Sosok itu, Mile Phakphum Romsaithong. Lelaki Alpha dengan perawakan tinggi menawan. Apo mencoba flashback ke waktu dia mengidamkan Mile, dan sekarang sosok itu ada di depan matanya. Apo pun melirik ke cincin yang Mile kenakan, lalu menggenggam jemarinya perlahan.

"Mile ...." kata Apo. Dia yang menolak cengeng saat duduk di ranah profesi, tetap saja akhirnya terisak. Getar bahunya membuat Mile mengaktifkan kaca hitam, sehingga orang-orang luar takkan tahu rasa sakit yang ditanggung sang Omega. "Aku benar-benar berterima kasih."

Mile pun memeluk Apo, meski sang Omega menolak datang sendiri.
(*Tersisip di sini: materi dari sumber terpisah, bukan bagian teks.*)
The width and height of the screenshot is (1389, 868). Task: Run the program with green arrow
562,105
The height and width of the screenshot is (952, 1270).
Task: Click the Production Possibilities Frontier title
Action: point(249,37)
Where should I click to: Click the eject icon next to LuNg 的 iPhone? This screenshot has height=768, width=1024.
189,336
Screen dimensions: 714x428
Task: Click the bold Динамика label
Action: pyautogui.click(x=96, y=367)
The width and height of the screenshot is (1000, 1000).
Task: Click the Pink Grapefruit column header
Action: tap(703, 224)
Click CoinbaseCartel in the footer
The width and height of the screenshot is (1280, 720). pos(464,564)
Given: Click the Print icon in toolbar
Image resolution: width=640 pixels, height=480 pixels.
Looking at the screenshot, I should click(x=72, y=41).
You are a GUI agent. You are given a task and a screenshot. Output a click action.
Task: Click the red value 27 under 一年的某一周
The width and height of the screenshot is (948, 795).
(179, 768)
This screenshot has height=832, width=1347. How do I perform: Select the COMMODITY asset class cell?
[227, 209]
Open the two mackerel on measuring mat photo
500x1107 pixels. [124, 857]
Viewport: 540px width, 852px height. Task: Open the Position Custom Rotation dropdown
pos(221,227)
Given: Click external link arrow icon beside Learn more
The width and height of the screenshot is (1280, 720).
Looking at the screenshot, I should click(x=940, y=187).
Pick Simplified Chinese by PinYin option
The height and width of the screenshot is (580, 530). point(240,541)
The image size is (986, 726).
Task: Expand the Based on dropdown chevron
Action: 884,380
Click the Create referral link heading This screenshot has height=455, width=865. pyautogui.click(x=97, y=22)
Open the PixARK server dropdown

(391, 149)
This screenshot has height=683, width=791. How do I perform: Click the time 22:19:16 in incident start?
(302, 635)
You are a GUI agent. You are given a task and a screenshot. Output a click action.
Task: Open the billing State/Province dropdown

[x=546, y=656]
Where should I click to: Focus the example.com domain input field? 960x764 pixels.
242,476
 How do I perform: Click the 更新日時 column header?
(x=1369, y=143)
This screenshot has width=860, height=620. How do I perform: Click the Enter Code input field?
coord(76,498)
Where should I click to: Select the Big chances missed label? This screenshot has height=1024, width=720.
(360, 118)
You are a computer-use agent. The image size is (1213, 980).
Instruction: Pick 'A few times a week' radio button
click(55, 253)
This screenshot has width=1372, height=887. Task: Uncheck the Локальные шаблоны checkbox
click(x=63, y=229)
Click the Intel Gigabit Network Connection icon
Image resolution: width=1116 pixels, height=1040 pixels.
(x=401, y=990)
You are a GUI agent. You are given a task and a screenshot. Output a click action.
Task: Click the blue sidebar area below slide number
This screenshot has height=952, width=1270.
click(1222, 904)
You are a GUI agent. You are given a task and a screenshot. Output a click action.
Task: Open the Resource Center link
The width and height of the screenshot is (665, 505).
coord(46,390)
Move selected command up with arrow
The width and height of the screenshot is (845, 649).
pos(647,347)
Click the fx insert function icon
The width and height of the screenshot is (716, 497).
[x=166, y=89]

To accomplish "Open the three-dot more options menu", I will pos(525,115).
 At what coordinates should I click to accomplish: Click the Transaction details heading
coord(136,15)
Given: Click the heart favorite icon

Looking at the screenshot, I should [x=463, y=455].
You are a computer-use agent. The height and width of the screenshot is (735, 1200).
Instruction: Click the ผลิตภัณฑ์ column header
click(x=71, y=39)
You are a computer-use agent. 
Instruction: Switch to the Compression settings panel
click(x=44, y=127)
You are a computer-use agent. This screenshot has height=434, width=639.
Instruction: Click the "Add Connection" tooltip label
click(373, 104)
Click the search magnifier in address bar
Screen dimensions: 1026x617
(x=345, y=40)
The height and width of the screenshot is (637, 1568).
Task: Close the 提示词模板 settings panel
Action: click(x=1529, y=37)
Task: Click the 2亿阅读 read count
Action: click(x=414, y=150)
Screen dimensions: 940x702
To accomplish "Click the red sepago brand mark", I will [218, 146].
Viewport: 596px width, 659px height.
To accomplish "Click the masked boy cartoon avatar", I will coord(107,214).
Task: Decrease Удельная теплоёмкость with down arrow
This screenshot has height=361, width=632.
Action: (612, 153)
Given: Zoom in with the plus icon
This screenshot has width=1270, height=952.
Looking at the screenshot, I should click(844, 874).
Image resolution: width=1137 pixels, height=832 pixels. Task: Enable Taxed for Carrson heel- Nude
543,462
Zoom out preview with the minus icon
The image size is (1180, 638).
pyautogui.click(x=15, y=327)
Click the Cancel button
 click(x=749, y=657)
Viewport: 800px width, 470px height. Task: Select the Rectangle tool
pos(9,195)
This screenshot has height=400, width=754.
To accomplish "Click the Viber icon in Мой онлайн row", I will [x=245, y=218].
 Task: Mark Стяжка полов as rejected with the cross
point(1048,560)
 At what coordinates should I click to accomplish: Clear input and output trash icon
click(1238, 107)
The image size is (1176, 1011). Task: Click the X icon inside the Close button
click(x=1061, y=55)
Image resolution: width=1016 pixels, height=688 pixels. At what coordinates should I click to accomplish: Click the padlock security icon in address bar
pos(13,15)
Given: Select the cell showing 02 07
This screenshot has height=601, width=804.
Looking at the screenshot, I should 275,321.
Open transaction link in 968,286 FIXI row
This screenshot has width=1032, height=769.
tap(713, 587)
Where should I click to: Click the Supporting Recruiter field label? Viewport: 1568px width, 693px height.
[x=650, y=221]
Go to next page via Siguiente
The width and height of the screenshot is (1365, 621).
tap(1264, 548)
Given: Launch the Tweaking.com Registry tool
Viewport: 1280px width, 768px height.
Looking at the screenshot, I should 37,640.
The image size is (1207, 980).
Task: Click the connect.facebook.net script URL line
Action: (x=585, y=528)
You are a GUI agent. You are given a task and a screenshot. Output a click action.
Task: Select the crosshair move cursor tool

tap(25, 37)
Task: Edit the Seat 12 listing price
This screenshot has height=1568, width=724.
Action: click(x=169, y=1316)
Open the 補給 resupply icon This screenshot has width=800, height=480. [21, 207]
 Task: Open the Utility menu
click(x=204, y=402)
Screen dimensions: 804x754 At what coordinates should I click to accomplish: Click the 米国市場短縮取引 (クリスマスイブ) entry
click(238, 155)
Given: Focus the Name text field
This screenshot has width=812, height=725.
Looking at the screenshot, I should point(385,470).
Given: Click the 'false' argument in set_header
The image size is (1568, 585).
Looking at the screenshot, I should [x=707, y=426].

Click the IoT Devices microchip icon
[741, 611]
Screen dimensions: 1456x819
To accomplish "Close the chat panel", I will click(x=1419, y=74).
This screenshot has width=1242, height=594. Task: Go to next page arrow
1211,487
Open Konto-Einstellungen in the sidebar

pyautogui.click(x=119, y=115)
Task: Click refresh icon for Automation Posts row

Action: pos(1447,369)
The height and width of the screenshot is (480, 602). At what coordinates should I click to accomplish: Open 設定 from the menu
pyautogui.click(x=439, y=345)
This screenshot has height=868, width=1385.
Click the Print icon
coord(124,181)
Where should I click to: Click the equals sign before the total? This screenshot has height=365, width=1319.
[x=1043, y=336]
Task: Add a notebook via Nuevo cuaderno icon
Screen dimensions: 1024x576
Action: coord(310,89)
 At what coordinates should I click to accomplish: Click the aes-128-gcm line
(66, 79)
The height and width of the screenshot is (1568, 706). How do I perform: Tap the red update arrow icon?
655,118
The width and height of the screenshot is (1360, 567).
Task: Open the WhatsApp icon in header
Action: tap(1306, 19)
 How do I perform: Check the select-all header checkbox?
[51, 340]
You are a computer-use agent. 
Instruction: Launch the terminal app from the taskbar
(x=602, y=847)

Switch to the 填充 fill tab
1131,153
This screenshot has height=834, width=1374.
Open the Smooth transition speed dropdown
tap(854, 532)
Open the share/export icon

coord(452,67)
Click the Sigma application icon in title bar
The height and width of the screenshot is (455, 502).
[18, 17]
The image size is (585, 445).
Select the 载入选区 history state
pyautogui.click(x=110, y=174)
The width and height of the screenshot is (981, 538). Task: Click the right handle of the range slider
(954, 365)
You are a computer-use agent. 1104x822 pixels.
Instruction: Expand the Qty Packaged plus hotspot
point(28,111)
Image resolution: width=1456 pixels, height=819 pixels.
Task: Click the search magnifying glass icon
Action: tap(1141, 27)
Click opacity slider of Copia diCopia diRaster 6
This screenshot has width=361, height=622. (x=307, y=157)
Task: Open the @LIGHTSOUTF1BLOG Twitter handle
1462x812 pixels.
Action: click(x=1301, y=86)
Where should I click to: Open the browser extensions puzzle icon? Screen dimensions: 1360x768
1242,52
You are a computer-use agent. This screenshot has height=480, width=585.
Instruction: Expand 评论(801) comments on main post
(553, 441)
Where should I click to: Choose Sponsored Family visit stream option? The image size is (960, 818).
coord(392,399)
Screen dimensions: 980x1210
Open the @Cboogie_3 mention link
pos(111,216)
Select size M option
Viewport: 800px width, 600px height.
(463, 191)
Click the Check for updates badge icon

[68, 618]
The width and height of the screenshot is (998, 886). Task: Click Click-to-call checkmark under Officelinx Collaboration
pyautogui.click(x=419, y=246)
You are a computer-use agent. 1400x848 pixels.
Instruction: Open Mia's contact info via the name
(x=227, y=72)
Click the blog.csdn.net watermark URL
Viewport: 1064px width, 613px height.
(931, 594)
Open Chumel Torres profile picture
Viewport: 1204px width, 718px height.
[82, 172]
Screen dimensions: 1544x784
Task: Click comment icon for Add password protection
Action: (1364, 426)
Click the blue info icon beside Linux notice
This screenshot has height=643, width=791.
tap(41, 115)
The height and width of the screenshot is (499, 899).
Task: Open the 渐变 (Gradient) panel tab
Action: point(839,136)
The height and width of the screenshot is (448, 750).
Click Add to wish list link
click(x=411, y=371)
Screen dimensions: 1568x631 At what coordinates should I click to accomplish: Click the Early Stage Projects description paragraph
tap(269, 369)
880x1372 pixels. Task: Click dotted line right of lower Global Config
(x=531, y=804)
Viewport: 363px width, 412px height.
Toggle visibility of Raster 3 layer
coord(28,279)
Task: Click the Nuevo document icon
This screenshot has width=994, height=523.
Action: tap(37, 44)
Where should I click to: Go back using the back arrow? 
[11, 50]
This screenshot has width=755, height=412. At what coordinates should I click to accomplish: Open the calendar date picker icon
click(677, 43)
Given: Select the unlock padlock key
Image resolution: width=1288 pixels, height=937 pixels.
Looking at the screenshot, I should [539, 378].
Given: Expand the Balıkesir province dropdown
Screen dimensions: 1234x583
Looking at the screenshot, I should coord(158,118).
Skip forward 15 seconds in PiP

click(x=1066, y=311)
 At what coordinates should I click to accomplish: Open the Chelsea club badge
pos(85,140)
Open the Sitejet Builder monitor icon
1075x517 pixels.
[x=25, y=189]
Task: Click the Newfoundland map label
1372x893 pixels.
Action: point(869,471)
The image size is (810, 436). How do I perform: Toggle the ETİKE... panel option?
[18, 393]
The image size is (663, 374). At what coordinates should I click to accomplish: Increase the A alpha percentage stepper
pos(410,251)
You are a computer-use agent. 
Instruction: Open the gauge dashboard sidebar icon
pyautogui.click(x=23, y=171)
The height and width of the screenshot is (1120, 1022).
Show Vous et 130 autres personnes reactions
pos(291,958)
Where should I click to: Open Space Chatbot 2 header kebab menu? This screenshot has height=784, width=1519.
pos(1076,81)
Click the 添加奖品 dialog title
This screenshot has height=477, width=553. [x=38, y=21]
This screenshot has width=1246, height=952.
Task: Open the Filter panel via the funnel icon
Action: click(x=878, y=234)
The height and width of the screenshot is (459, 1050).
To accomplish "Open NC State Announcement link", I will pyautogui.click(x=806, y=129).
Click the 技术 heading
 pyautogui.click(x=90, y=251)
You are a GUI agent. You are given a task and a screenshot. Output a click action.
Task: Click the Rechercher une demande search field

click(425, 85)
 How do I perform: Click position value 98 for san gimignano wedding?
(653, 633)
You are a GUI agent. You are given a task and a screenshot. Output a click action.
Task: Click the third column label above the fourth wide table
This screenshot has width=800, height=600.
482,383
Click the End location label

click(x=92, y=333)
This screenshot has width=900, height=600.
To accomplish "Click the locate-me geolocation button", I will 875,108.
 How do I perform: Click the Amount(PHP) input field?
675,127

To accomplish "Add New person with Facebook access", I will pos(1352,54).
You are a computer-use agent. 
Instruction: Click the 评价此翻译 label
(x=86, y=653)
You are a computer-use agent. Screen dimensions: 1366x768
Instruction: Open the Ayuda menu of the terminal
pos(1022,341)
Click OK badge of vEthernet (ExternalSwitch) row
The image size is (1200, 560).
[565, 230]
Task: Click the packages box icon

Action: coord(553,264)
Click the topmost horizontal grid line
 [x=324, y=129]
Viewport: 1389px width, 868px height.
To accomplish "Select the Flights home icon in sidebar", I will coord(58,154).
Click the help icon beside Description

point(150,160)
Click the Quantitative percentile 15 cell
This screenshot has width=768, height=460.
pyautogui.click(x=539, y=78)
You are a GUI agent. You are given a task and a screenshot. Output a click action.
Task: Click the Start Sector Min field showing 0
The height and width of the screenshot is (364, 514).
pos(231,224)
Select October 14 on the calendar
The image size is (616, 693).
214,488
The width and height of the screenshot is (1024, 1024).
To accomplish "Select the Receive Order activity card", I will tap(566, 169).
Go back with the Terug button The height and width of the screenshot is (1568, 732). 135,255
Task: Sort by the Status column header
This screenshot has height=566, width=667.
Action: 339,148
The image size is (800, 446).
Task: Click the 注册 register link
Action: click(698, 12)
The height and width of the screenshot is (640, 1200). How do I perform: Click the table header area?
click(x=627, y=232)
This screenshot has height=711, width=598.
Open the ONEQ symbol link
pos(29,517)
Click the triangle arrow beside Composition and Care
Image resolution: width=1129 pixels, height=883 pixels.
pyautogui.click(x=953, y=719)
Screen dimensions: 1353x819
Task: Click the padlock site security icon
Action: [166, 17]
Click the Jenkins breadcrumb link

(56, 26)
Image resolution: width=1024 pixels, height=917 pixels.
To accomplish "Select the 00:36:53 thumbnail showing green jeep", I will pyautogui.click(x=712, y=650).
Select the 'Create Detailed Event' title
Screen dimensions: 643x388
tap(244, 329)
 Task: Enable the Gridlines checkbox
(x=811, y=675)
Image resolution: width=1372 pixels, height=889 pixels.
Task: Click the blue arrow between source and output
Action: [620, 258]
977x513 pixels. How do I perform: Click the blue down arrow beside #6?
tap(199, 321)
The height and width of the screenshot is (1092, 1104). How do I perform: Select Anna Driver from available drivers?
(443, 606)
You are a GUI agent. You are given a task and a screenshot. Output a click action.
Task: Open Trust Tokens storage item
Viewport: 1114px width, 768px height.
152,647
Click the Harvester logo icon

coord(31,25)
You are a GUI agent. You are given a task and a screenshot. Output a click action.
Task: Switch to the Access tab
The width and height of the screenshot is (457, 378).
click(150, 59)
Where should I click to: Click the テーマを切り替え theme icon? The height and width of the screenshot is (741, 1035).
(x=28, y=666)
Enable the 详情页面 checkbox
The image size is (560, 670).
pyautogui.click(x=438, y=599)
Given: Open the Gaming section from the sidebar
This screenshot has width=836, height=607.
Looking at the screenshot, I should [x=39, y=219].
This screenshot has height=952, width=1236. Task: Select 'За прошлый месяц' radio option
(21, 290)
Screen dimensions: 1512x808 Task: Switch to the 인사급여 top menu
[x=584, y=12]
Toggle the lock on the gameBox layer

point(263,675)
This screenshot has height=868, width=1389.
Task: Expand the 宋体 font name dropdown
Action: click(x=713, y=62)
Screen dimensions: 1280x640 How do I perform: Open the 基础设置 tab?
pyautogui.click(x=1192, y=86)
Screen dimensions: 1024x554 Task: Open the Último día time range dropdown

Dia menyelimuti sosok itu dengan aroma khas darinya, sehingga perasaan Apo lebih lepas. Dia mencucurkan banyak air mata, tapi berusaha tenang. Bagaimana pun baby triplets menunggu di rumah, maka jangan sampai mereka ikut sedih karena dirinya.

"Aku yang harusnya berterima kasih," bisik Mile. Dia mengelus punggung Apo. Merasakan betapa erat sang Omega mendekap balik tubuhnya. "Terima kasih sudah memilihku dengan yakin. Terima kasih juga telah melangkah begitu jauh, dan bersedia melahirkan bayi-bayi kita."

"Umnnn," kata Apo yang sudah tak tahan lagi. Dia gemetar hingga jas Mile Phakphum basah, tapi juga nyaman di saat yang sama.

Tidak banyak kata-kata lagi yang mereka ucapkan di malam itu. Keduanya pun langsung berpisah setelah tenang. Lalu menyetir mobil masing-masing untuk menyendiri.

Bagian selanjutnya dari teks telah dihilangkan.